Stated goal
Find each line in the listing below that contains the word "what", and reproduce every such line in full.

[Records for the exercise start]

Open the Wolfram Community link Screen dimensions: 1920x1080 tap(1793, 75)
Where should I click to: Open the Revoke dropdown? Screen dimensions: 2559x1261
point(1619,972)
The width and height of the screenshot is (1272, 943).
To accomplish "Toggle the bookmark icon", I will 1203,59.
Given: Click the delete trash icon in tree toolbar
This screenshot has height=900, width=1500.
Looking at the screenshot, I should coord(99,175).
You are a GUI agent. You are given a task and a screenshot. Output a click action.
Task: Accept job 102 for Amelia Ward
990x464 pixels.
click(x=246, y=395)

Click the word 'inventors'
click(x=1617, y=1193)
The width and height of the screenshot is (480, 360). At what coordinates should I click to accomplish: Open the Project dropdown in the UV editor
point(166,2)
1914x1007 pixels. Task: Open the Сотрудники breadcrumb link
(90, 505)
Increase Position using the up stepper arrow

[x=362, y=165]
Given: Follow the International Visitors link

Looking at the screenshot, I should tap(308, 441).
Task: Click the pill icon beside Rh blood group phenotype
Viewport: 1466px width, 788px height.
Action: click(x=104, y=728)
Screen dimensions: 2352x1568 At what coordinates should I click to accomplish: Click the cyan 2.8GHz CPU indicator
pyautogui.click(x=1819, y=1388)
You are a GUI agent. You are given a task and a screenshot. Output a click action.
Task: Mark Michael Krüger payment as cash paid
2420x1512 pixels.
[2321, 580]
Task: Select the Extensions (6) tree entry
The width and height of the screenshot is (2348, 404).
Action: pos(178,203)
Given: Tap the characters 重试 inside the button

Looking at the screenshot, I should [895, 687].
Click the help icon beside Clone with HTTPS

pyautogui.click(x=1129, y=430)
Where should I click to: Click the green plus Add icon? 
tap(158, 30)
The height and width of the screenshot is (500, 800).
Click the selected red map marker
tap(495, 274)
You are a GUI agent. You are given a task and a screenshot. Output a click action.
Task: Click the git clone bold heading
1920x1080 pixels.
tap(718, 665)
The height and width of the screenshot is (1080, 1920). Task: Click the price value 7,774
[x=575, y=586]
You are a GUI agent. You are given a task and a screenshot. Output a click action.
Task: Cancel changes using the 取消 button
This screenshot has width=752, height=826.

[Records for the exercise end]

Correct output
The width and height of the screenshot is (480, 360). At what coordinates should I click to accomplish: Open the Project dropdown in the UV editor
Screen dimensions: 2352x1568 At what coordinates should I click to accomplish: Click the cyan 2.8GHz CPU indicator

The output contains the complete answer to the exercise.